═══ Supplied passage

The Creed is recited at all dress functions usually following the playing of "The Star-Spangled Banner."
I am an ARMY Cadet.
Soon I will take an oath to become an Army Officer committed to defending the values which make this nation great.
Honor is my Touchstone.
I understand mission first and people always.
I am the past - the Spirit of those warriors who have made the final sacrifice.
I am the present - the scholar and apprentice soldier enhancing my skills in the science of warfare and the art of leadership
But above all, I am the future - the future warrior leader of the United States Army.
May God grant me the compassion and judgment to lead and the gallantry in battle to win. I will do my duty.

Soldiers Creed

I am an American Soldier.
I am a Warrior and member of a team.
I serve the people of the United States and live the Army Values.
I will always place the mission first.
I will never accept defeat.
I will never quit.
I will never leave a fallen comrade.
I am disciplined,. physically and mentally tough, trained and proficient in my warrior tasks and drills.
I always maintain my arms, my equipment and myself.
I am an expert and I am a professional.
I stand ready to deploy, engage, and destroy the enemies of the United States of America in close combat.
I am guardian of freedom and the American way of life.
I am an American Soldier.

Army Values

The 7 army values follow under the acronym LDRSHIP ("leadership").
Loyalty, Duty, Respect, Selfless Service, Honor, Integrity, Personal Courage

Loyalty

Bear true faith and allegiance to the U.S. Constitution, the Army, your unit and other Soldiers. Bearing true faith and allegiance is a matter of believing in and devoting yourself to something or someone. A loyal Soldier is one who supports the leadership and stands up for fellow Soldiers. By wearing the uniform of the U.S. Army you are expressing your loyalty. And by doing your share, you show your loyalty to your unit.

══════
═══ Raw data

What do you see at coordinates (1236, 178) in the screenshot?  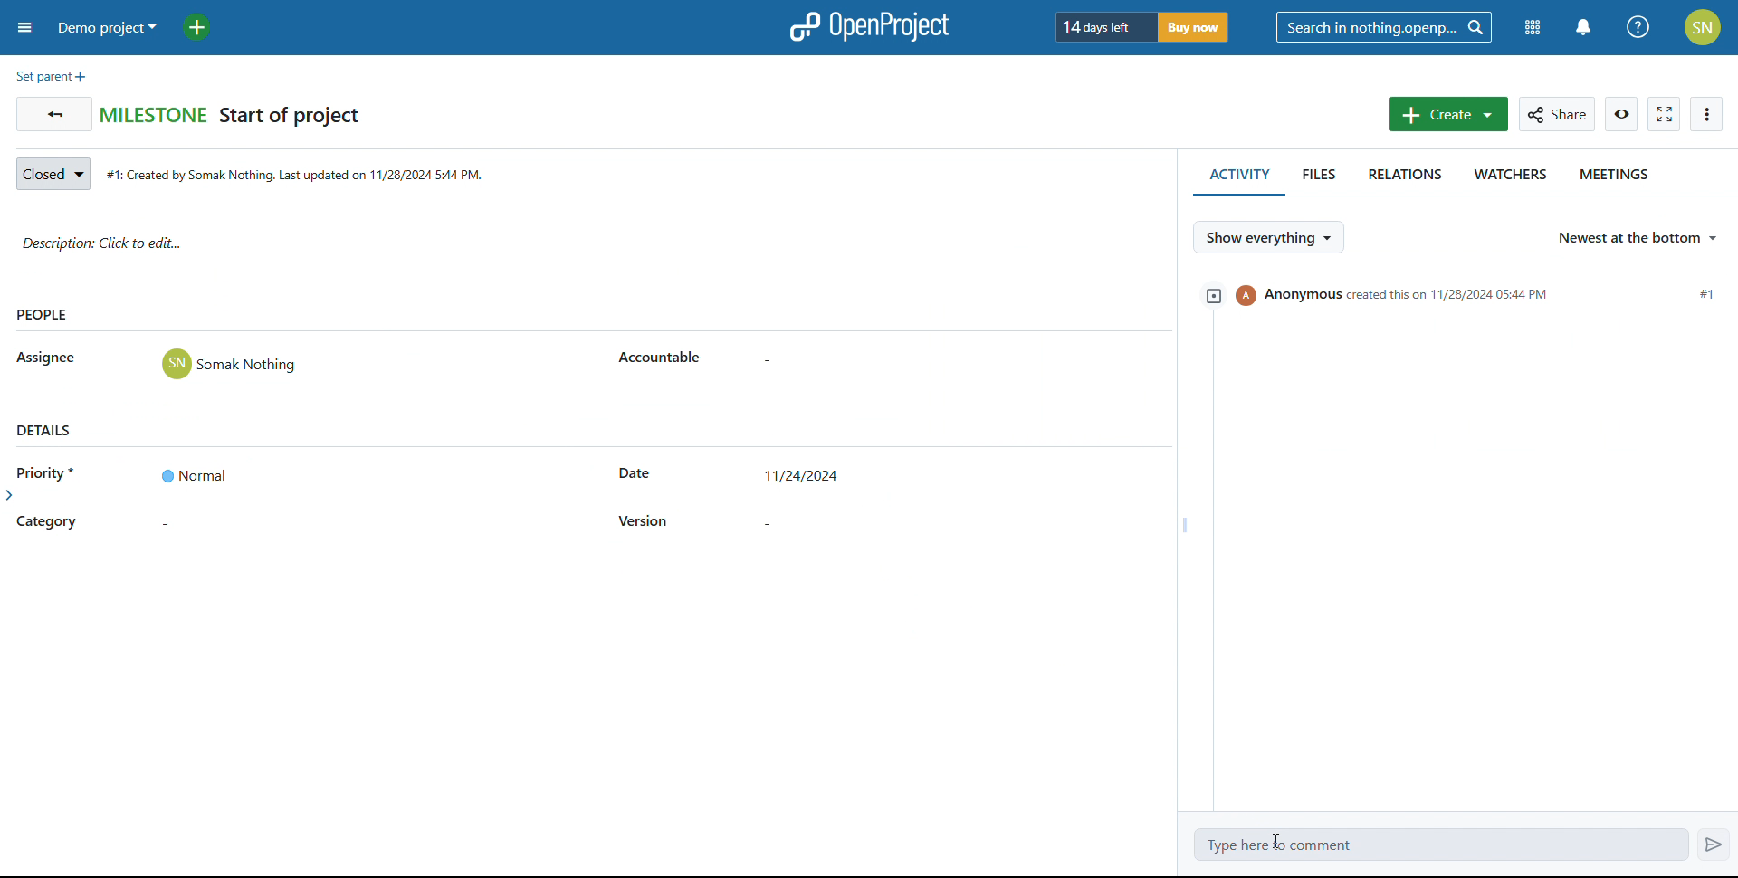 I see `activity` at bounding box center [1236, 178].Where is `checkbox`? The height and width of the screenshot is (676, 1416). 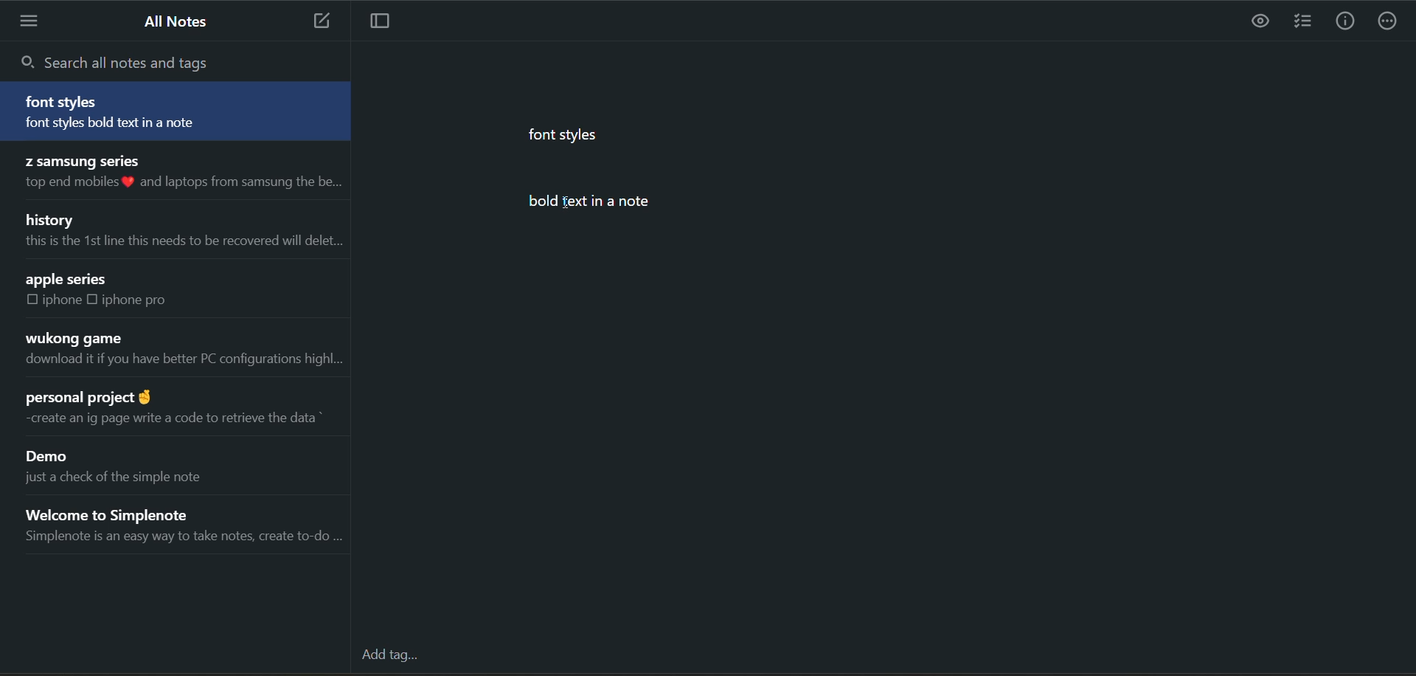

══════

Carry on the text on Army creeds and values from its final sentence, "And by doing your share, you show your loyalty to your unit."

Expected answer -
Duty

Fulfill your obligations. Doing your duty means more than carrying out your assigned tasks. Duty means being able to accomplish tasks as part of a team. The work of the U.S. Army is a complex combination of missions, tasks and responsibilities — all in constant motion. Our work entails building one assignment onto another. You fulfill your obligations as a part of your unit every time you resist the temptation to take “shortcuts” that might undermine the integrity of the final product.

Respect

Treat people as they should be treated. In the Soldier’s Code, we pledge to “treat others with dignity and respect while expecting others to do the same.” Respect is what allows us to appreciate the best in other people. Respect is trusting that all people have done their jobs and fulfilled their duty. And self-respect is a vital ingredient with the Army value of respect, which results from knowing you have put forth your best effort. The Army is one team and each of us has something to contribute.

Selfless Service

Put the welfare of the nation, the Army and your subordinates before your own. Selfless service is larger than just one person. In serving your country, you are doing your duty loyally without thought of recognition or gain. The basic building block of selfless service is the commitment of each team member to go a little further, endure a little longer, and look a little closer to see how he or she can add to the effort.

Honor

Live up to Army values. The nation’s highest military award is The Medal of Honor. This award goes to Soldiers who make honor a matter of daily living — Soldiers who develop the habit of being honorable, and solidify that habit with every value choice they make. Honor is a matter of carrying out, acting, and living the values of respect, duty, loyalty, selfless service, integrity and personal courage in everything you do.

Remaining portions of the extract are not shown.